◆ **DOCUMENT TEXT**

* * * * * * *

Many advisors have responded to these times by looking closely at how their businesses are run, where expenses are going, how teams can be more effective, what operational efficiencies can be gained and what changes to business practices must be made to ensure sustainability and long-term success. They are coming to recognize, more than ever, that their own business success is driven by the same principles espoused to clients: establishing clear goals, analyzing options, making ongoing performance assessments and periodic adjustments-all to be executed with discipline to promote a positive long-term outcome.
The Quantuvis Best Practices: Business Performance Study 2009, sponsored by Genworth Financial, provides the relevant empirical benchmarks advisors are looking for. The results will be published in Financial Planning as a four-part series. The study provides a broad view of business performance that will help advisors effectively navigate the days ahead. As the study series continues, we expect a rich pool of information across business disciplines.
A Broader View
Our inaugural study had 1,006 participants, representing early, emerging and mature firms across all business, affiliation and practice models. This is the first study to separate silo-style practices from ensembles and report on each type, based on our experience that the strategy, cost structures and goals of these firms vary, and therefore warrant individual review. Business models represented included investment advisory, investment management, insurance, financial planning, insurance, and wealth management. An equally diverse participant mix is reflected in the affiliation models, with participants across: Independent broker-dealer (IBD)-only, IBD with insurance, IBD with planning RIA, primarily RIA, RIA, regional brokerage firm, national brokerage firm and bank/trust company.
A New Class of Top Performers: 1QA
One of the goals of this study was to provide a performance comparison relevant to advisors across every practice, service and affiliation model. With this in mind, we created a new category of business performance: 1QA. This stands for first-quartile advisors or the top quartile of advisors based on total owner income (comprising owner compensation, bonuses and benefits, plus operating profits). Counting both compensation and profits in this way accounts for the disparities in the methods advisors use to divide their income between labor compensation and profit distributions.

* * * * * * *

◆ **DATA EXTRACT**
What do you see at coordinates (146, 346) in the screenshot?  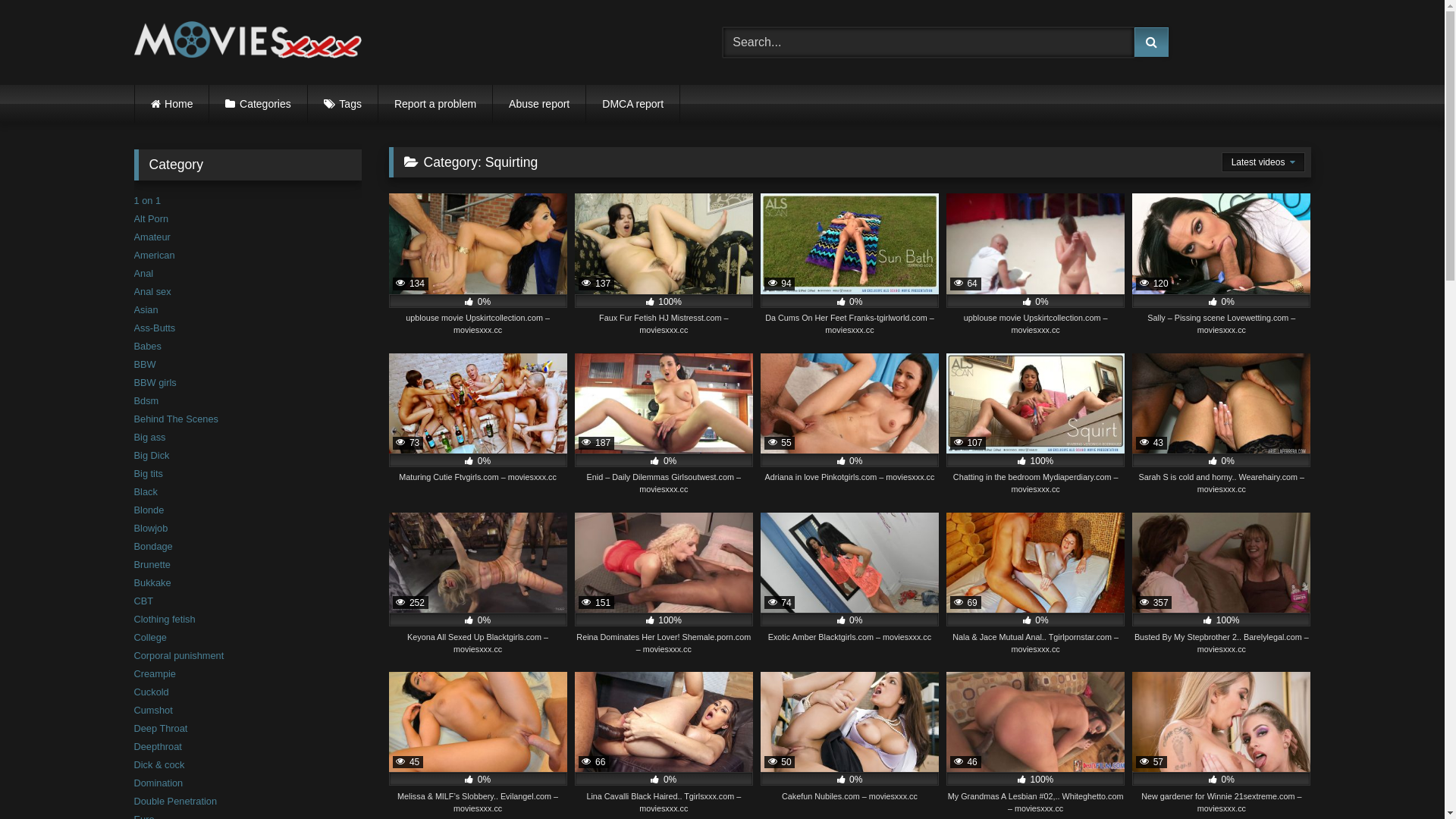 I see `'Babes'` at bounding box center [146, 346].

* * * * * * *

◆ **TASK 1**
According to the text on advisor business performance, how many participants took part in the inaugural study?
◆ **TASK 2**
From the text on advisor business performance, write out the passage between "A Broader View" and "and bank/trust company.", inclusive.
The listing comes from a separate source, unrelated to the text on advisor business performance.

◆ **ANSWER SECTION 1**
1,006 participants.

◆ **ANSWER SECTION 2**
A Broader View
Our inaugural study had 1,006 participants, representing early, emerging and mature firms across all business, affiliation and practice models. This is the first study to separate silo-style practices from ensembles and report on each type, based on our experience that the strategy, cost structures and goals of these firms vary, and therefore warrant individual review. Business models represented included investment advisory, investment management, insurance, financial planning, insurance, and wealth management. An equally diverse participant mix is reflected in the affiliation models, with participants across: Independent broker-dealer (IBD)-only, IBD with insurance, IBD with planning RIA, primarily RIA, RIA, regional brokerage firm, national brokerage firm and bank/trust company.